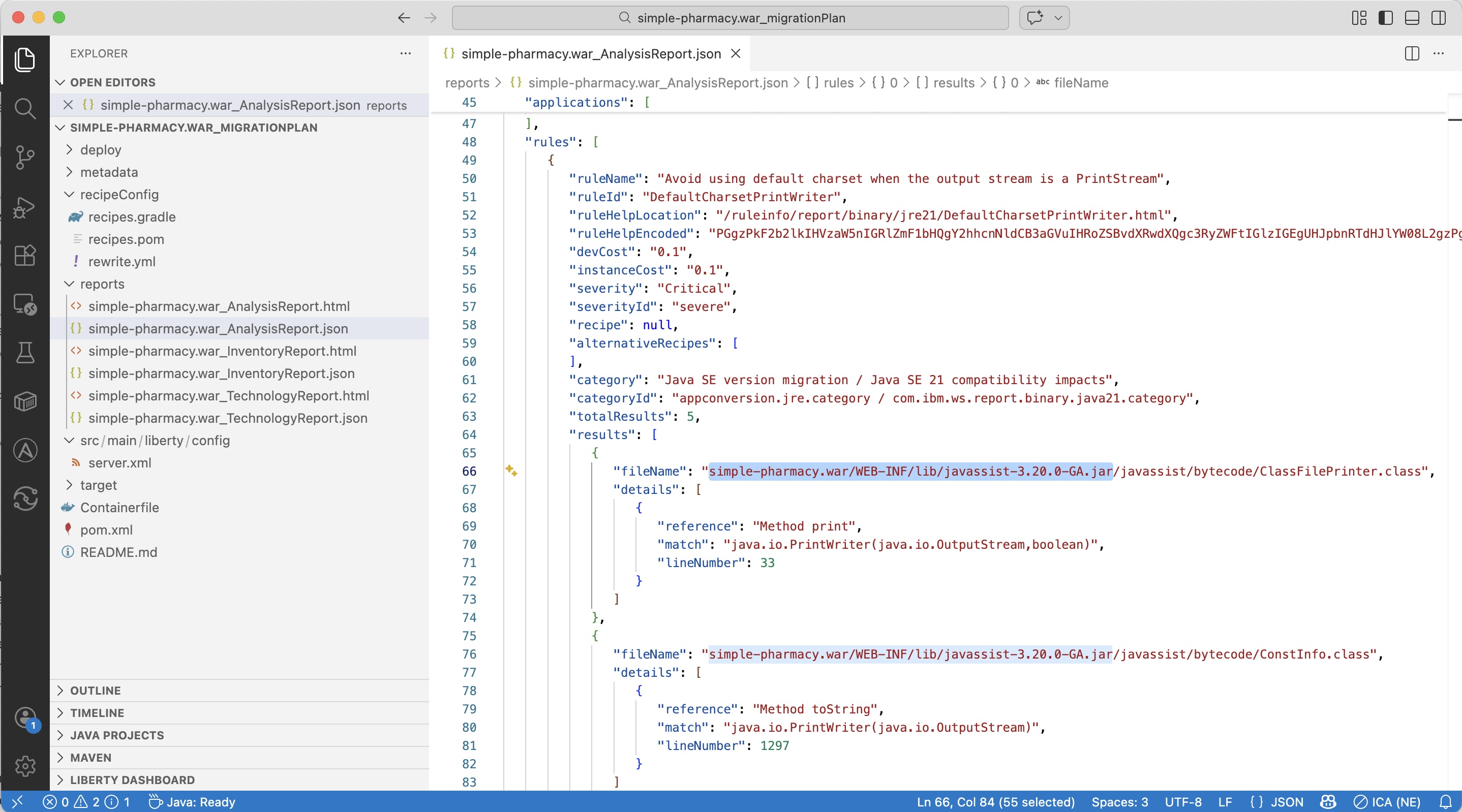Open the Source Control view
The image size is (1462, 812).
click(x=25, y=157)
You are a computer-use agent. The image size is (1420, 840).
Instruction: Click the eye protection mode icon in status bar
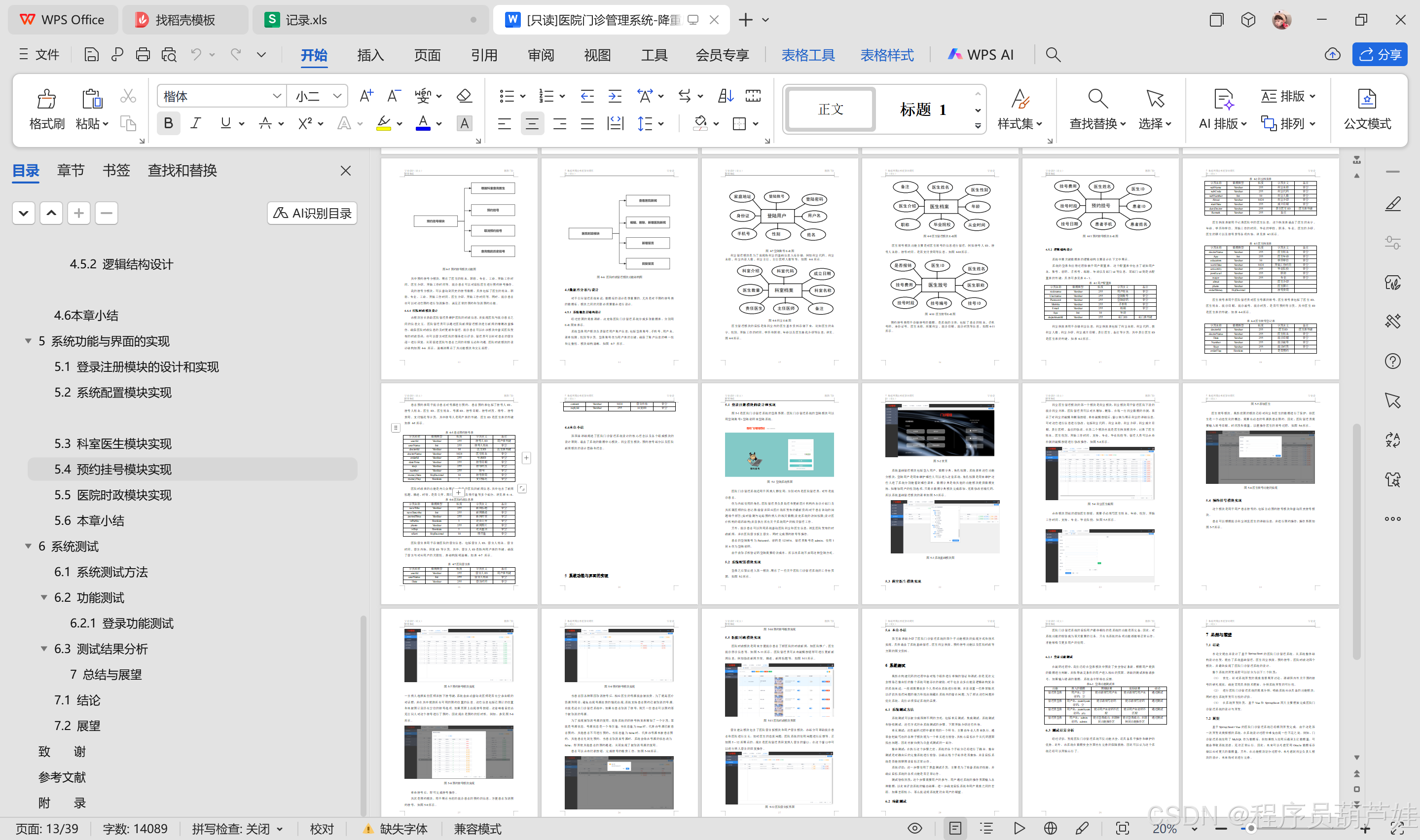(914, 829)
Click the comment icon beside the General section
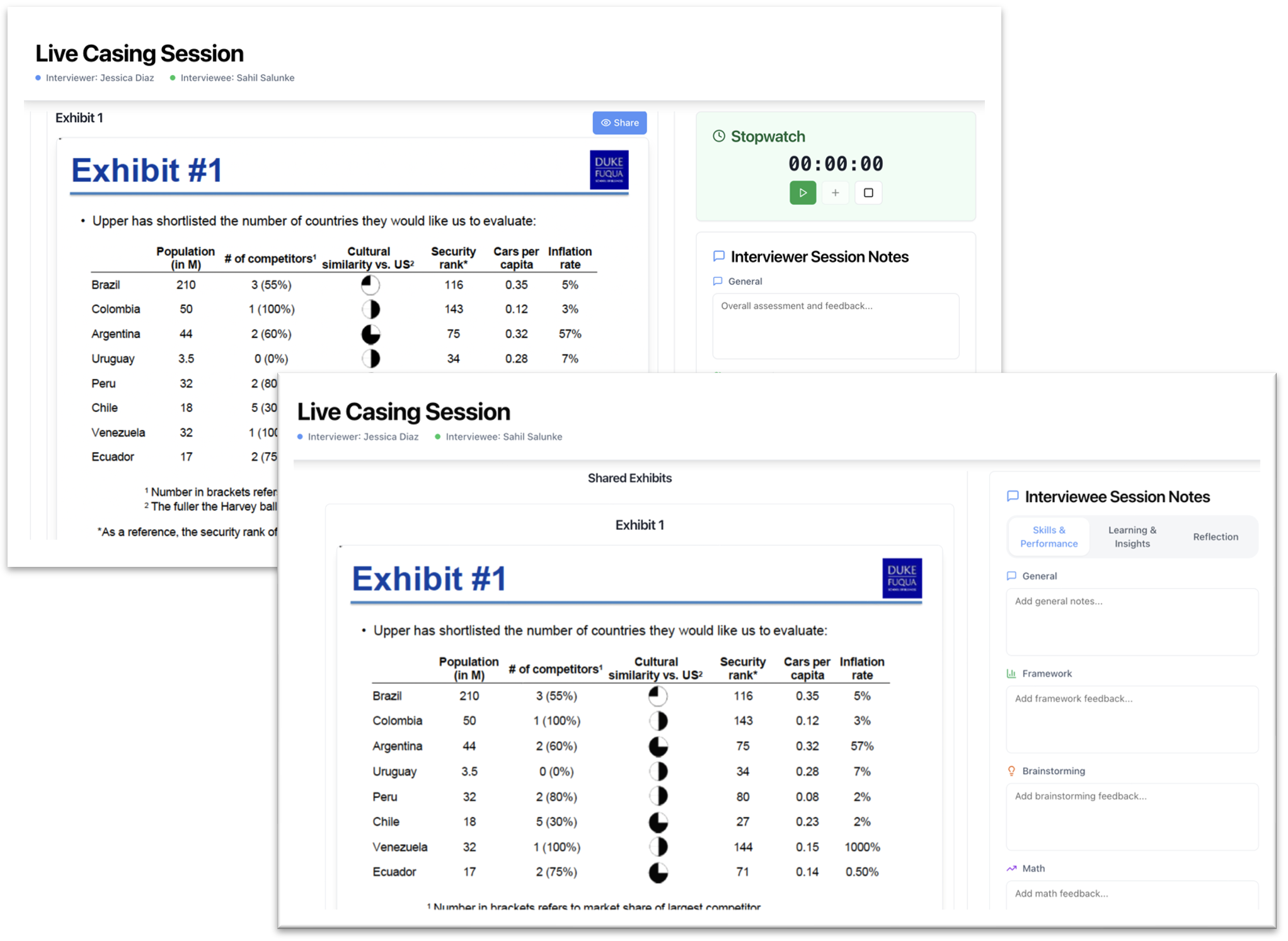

------

TASK PROMPT: Copy exactly the lines that run from the one containing "You are a computer-use" to the last line of the records, both included, and leave out every picture.

TASK RESPONSE:
You are a computer-use agent. The image size is (1420, 840).
Instruction: Click the eye protection mode icon in status bar
(914, 829)
Click the comment icon beside the General section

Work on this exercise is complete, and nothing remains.